Bensch paddelte mit Tobi im Faltboot, Dreas mit Chrissi in der "Pogge" und ich habe die beiden kleinen Boote den Fluss hinunter navigiert.

Ein paar Impressionen:




Von wo nach wo, geschweige denn wieviele Kilometer wir gefahren sind kann ich nicht mehr sagen, jedenfalls haben wir abends eine gute Stelle zum Zelt aufschlagen und übernachten gesucht.

Hier Zelt und Dreas als verachtungs- und bewunderungswürdiger Dosenravioliesser


Man beachte unser Vulcano drei Kammer sechs Personenzelt aus dem Kaufland.

Bei irgeneinem Festival ist es einem Sturm zum Opfer gefallen, oder zumindest dort ruiniert worden- klare Versicherungsangelegenheit!


Die Hase hat nicht gerade tropische Temperaturen was uns nicht schrecken kann.





Tobi ist wie immer erster an Land um seine Shorts dem großen Publikum zu präsentieren.

Es wird Zeit ein Bier zu trinken, man beachte den Westfalenstadionbecher!



Am nächsten morgen geht es bei mäßigem Wetter weiter


Unter den Bäumen am Ufer suchen wir Schutz vor dem immer fieser werdenden Regen




Mit Profiausrüstung  ist das ja kein Problem



Um dann schliesslich vollkommen nass und durchgefroren unter einer Brücke bei Herzlake Pause zu machen

Nach einwenig Zivilisation geht es dann aber doch weiter.

Das Wetter bessert sich und wir finden abends einen schönen Platz zum campen, es wird immer klarer ,daß wir unser Ziel Meppen nicht erreichen werden.

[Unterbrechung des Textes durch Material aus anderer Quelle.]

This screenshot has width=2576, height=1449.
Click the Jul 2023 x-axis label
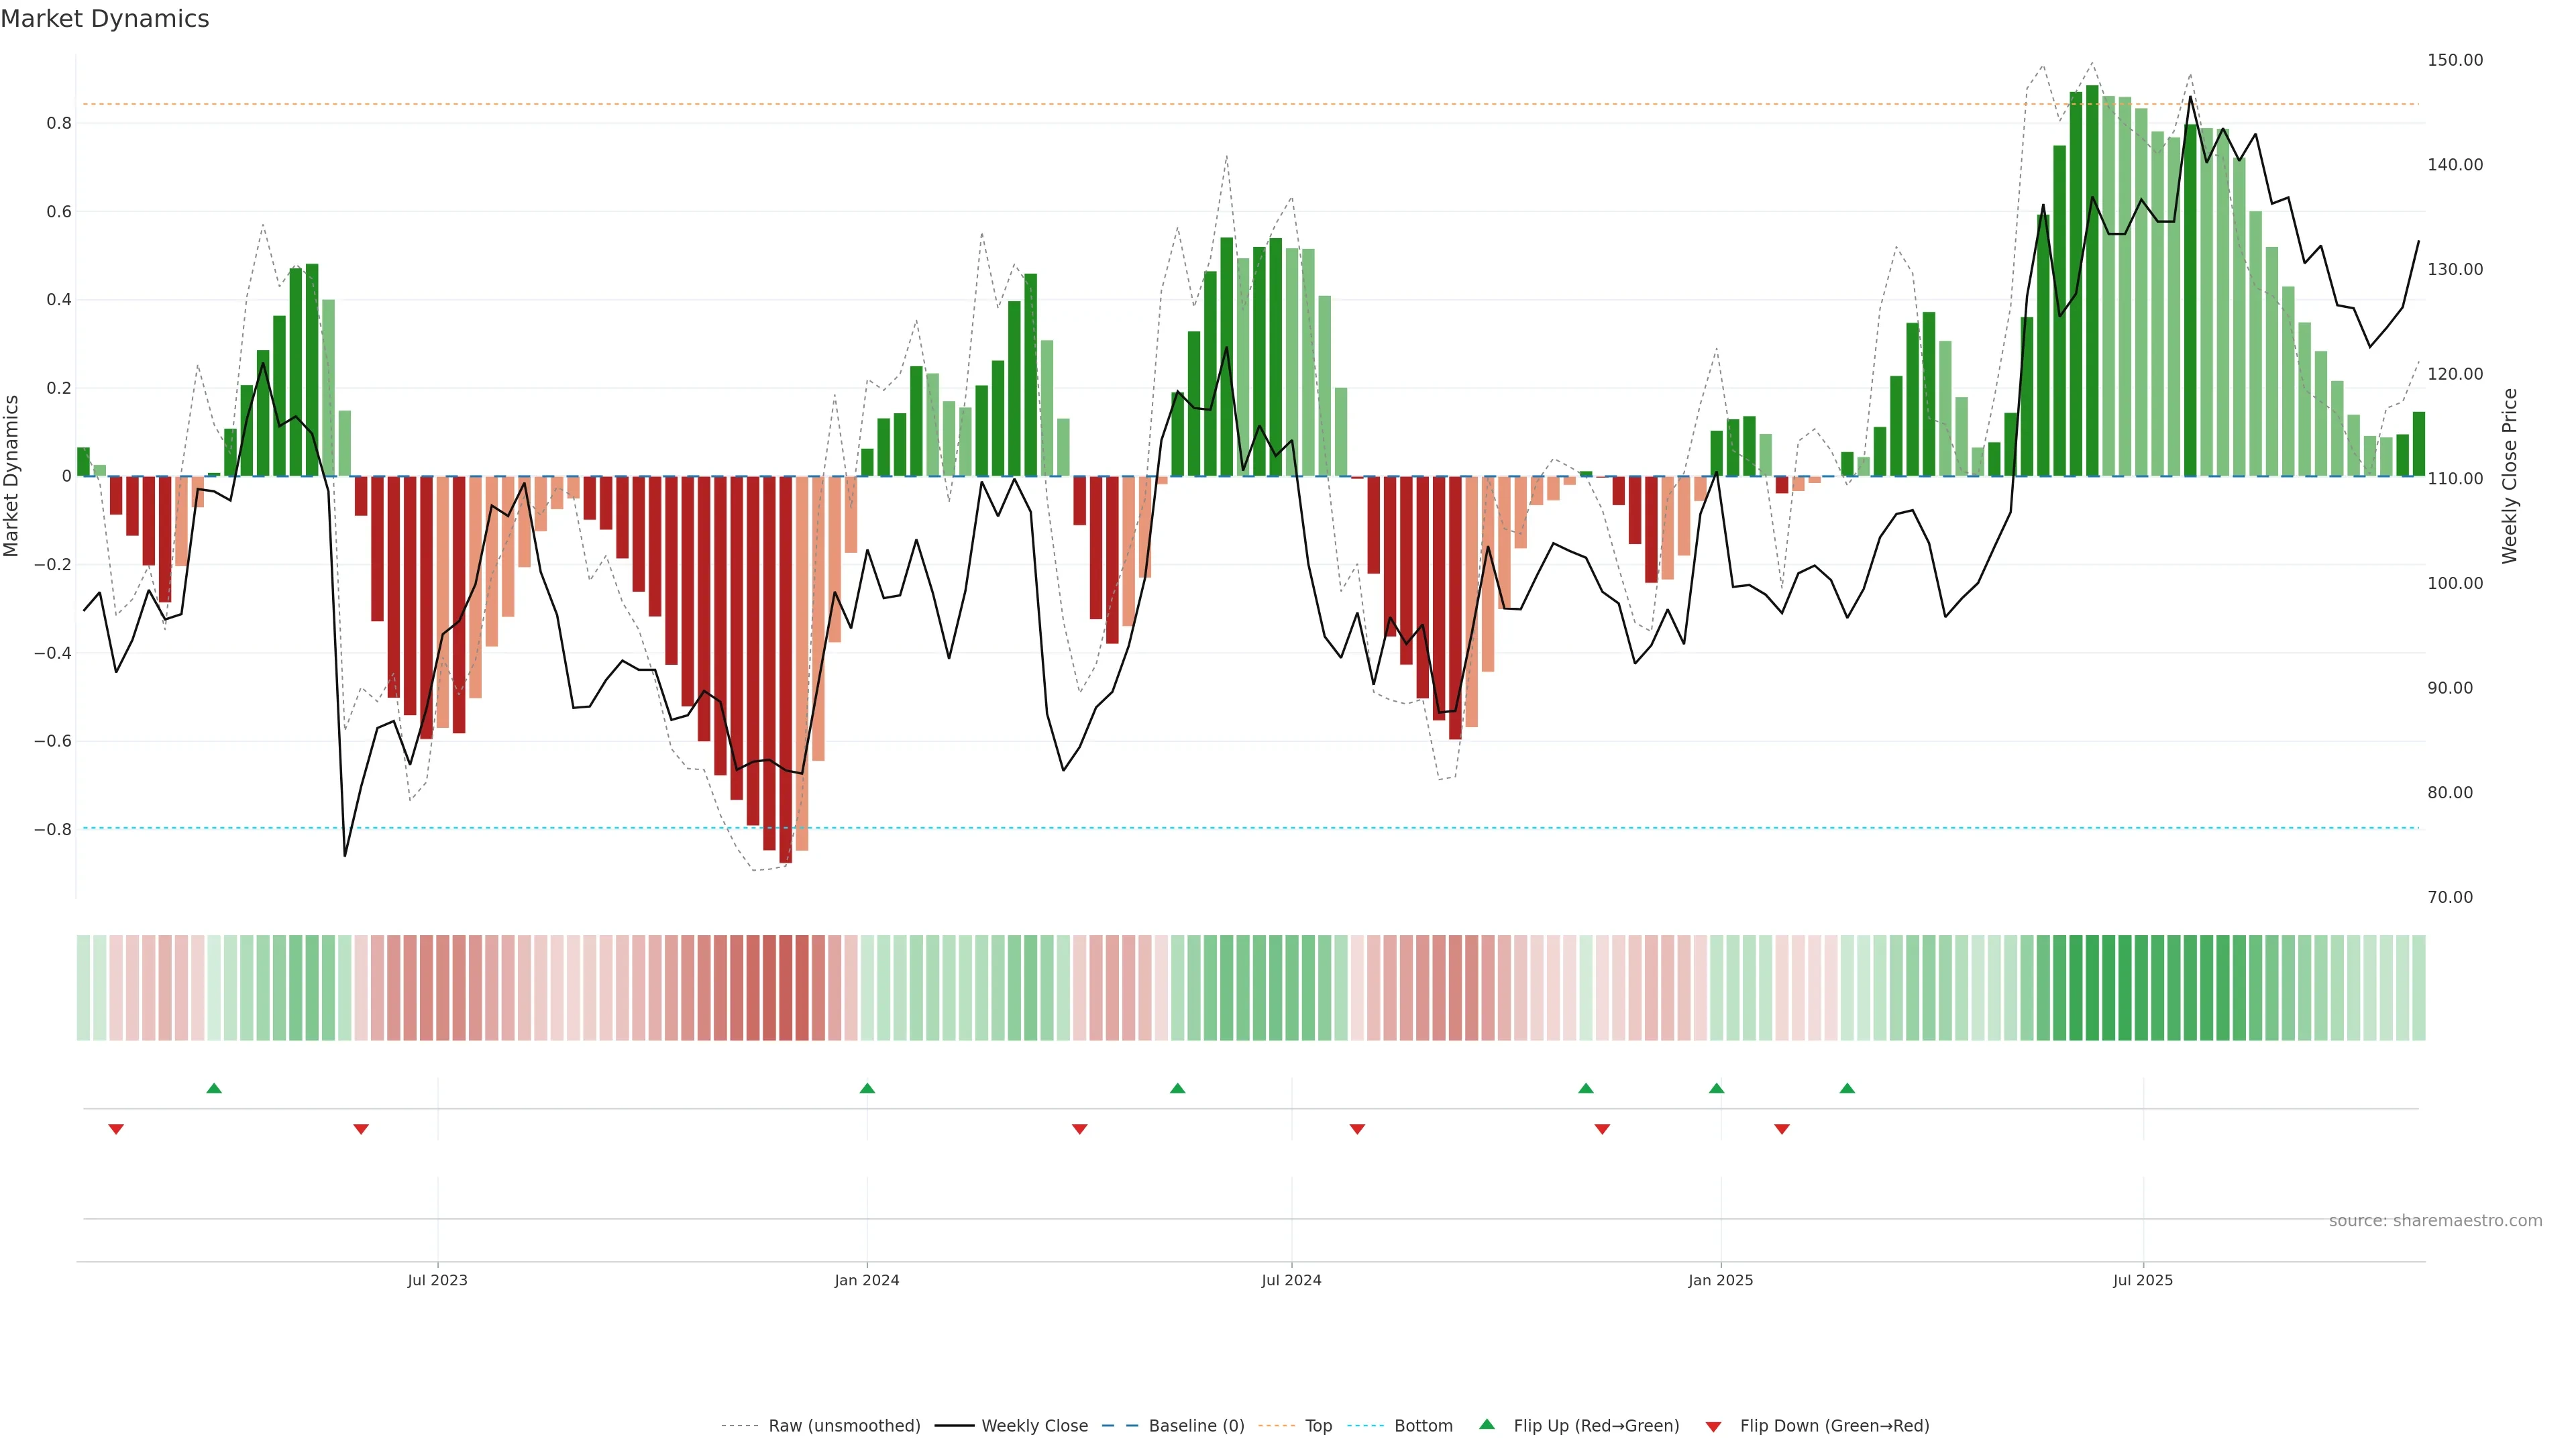[437, 1280]
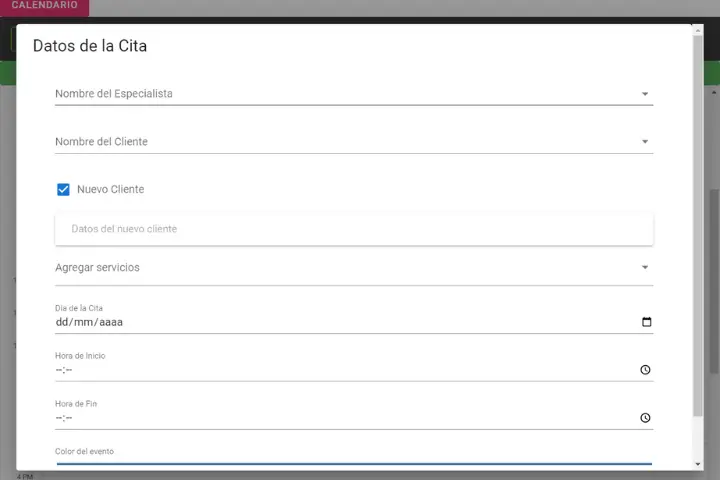Open the Agregar servicios dropdown field
The image size is (720, 480).
point(340,268)
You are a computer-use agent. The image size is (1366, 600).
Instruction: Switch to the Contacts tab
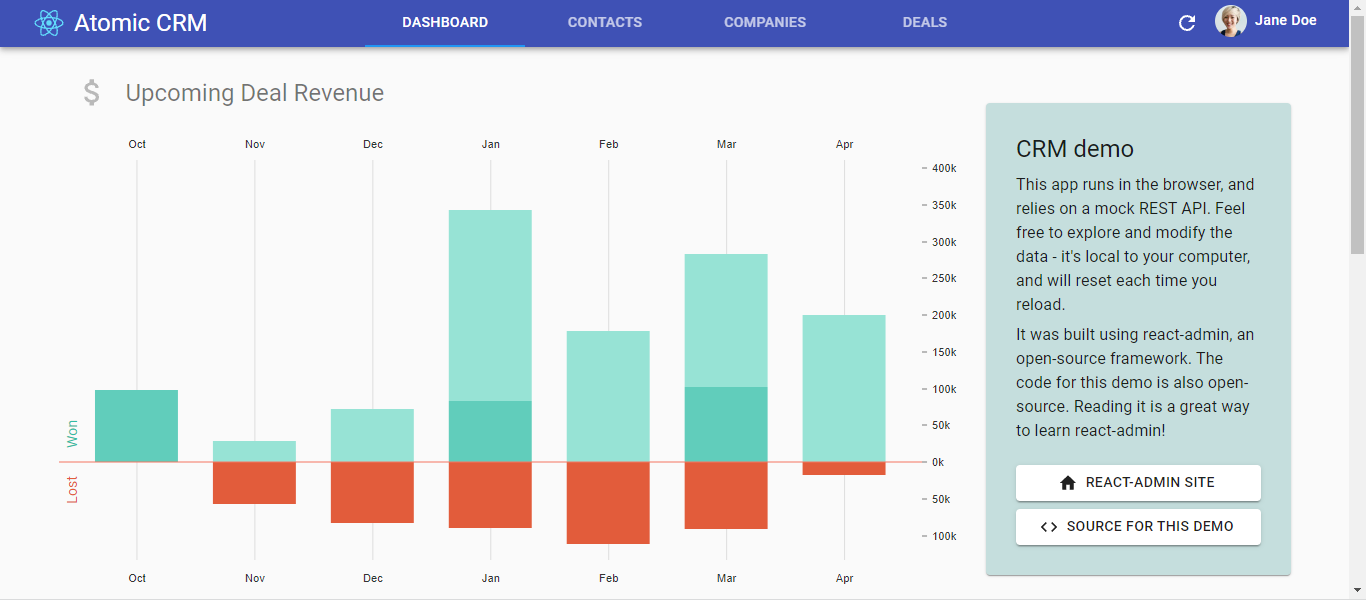604,22
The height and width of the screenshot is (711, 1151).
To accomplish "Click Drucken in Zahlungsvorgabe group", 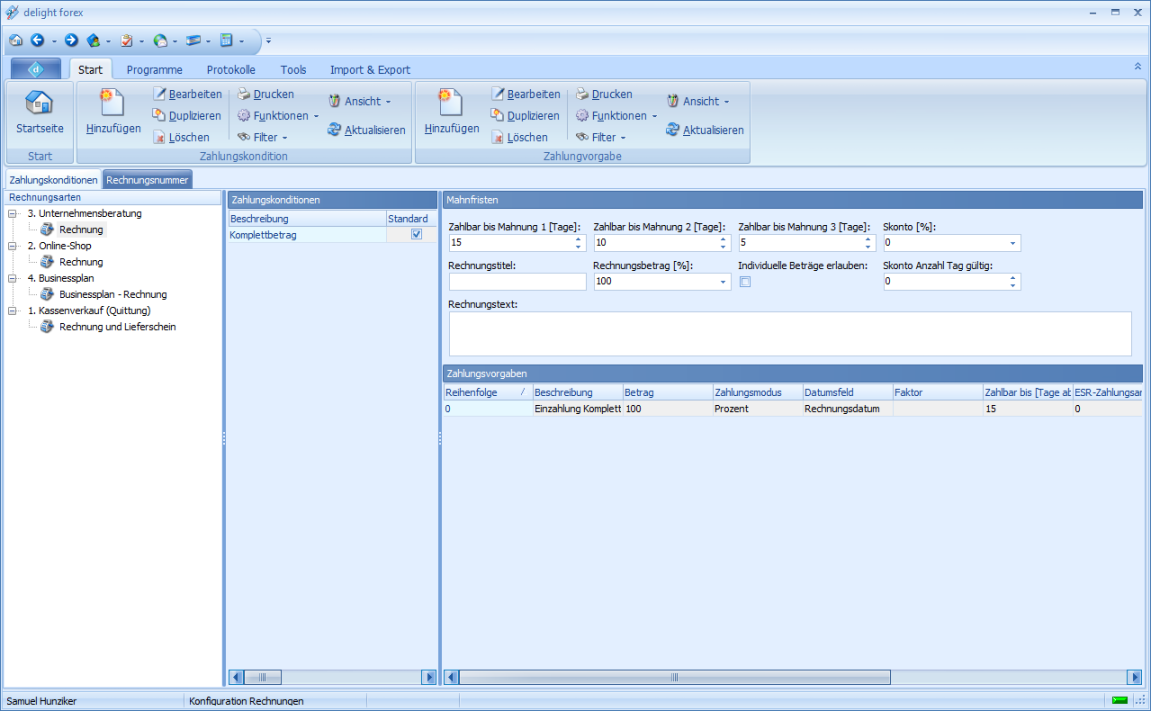I will coord(604,94).
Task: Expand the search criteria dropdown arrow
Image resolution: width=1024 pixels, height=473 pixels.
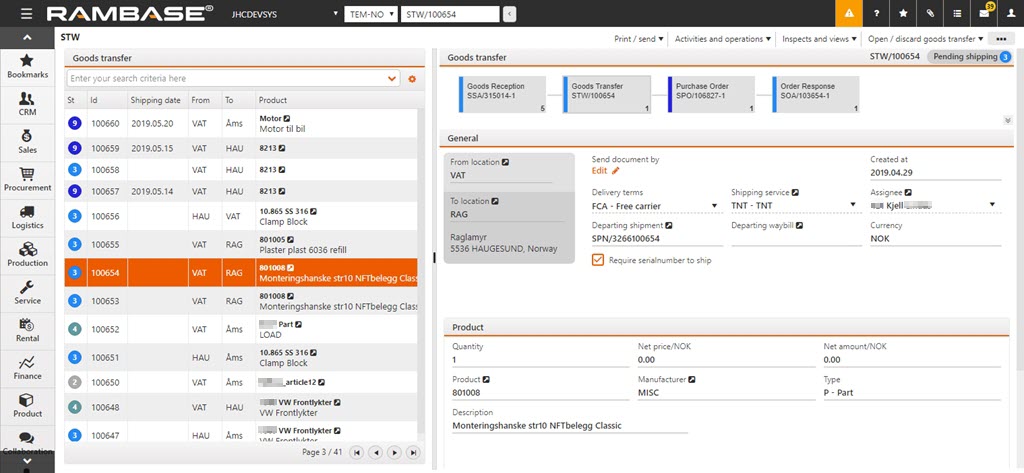Action: tap(392, 78)
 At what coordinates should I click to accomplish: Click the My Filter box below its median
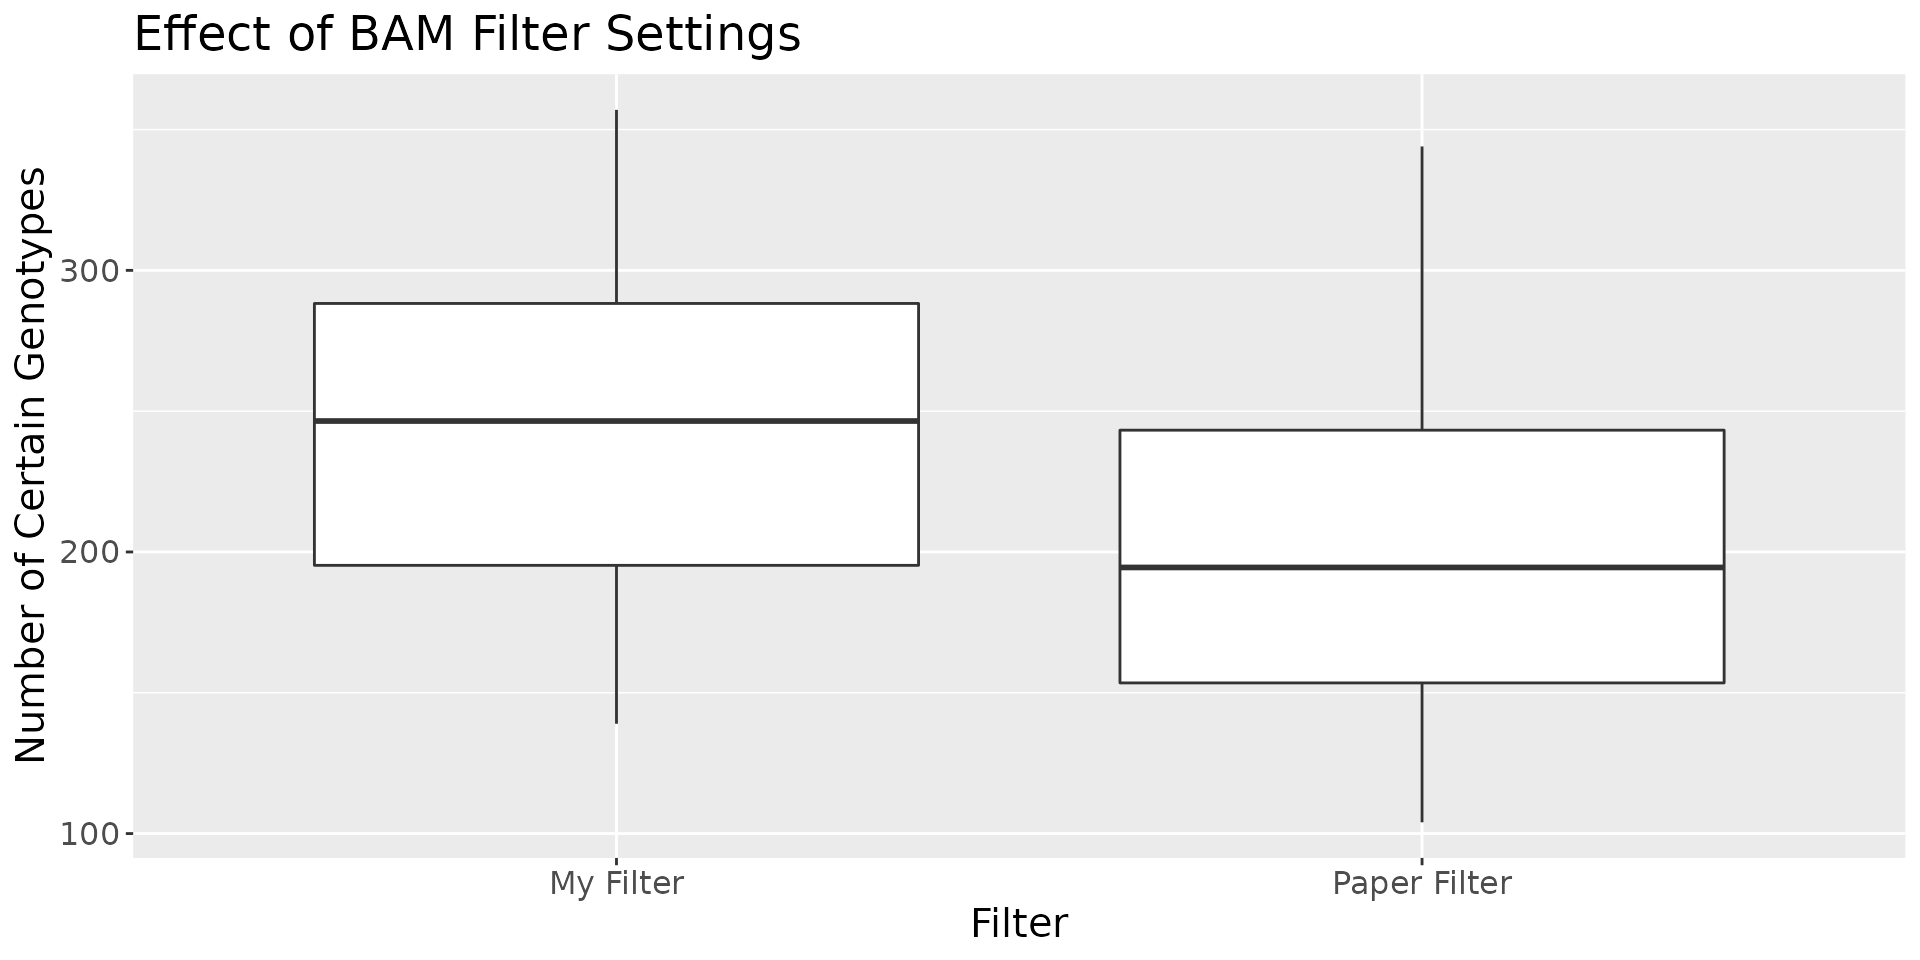(616, 494)
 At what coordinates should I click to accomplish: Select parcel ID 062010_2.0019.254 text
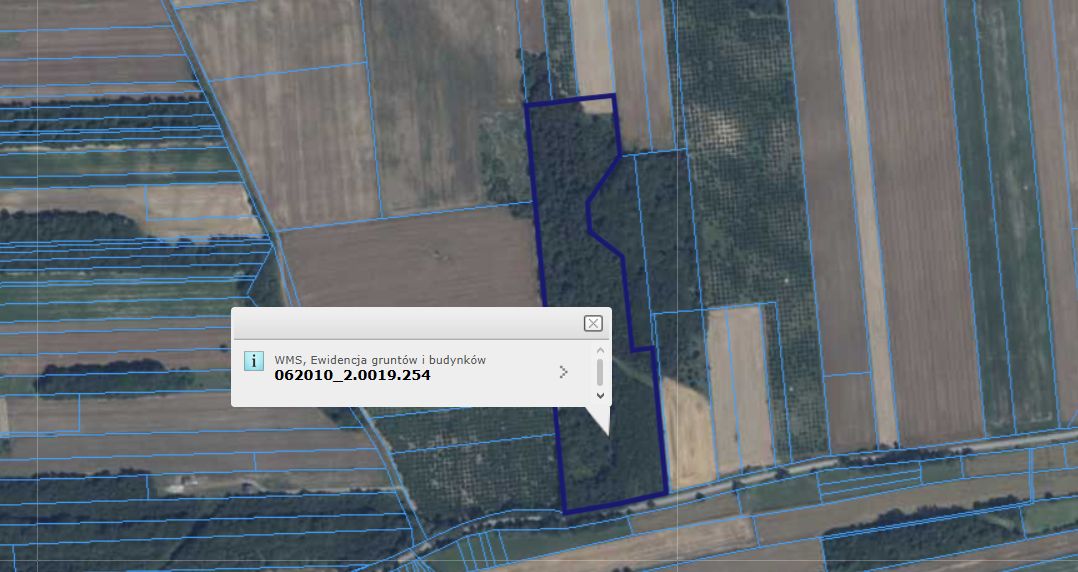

Unser fünfter Mann ist nicht ganz einverstanden mit dem Verhältnis von Pause zu Paddeln, sieht aber als er wieder trocken ist ganz zufrieden aus!


Tobi hat es ordentlich erwischt- man unterschätzt die Sonnen die den ganzen Tag ungehindert auf die Beine fällt leicht!



Wir haben vorm Zelt etwas Platz unsere Wasserpolokajaks etwas zu testen und unseren Spass!

Dreas



und Jonas



Schnell noch die Schlafsäcke überm Stacheldraht zum trocknen aufhängen


und den Abend im Zelt in vollen Zügen geniessen


Ein Phänomen!



Am Sonntag hieß es dann einen geeigneten Ausstiegspunkt, also möglichst einen kleinen Anleger zu finden um die Boote an Land zu bekommen.

Das ist uns mit der "drögen Polle" bei Haselünne auch gelungen.

Hier der Aufbruch, zwei Mann bewegen vier Boote für die letzten Meter.



Das war unsere erste Paddeltour und der Anfang unserer jährlichen Flucht in die Natur.


Wenn man ein Fazit ziehen will kann man sagen das wir sowohl schlecht ausgerüstet, als auch schlecht informiert waren. Aber es ist wirklich kein Abenteuer den grauen Fluß hinunter zu paddeln, das schafft man auch schlecht vorbereitet.

Eine große Verbesserung bei den folgenden Touren sind die Boote gewesen.

Es sei jedem der mit kompletter Verpflegung mehrere Tage unterwegs ist empfohlen mit einem Kanadier zu fahren.

Diese Boote haben einen großen Bootskörper der dementsprechend viel aufnehmen kann, allerdings ist der Wetterschutz nicht so gut wie bei Kajaks mit Spritzschutz.

Wie immer gibt es Für und Wieder für unterschiedliche Boote, fest steht das Wasserpolokajaks einen beschi*** Geradeauslauf haben!


Spass hat es uns trotzdem viel gemacht und wir haben viel gelernt!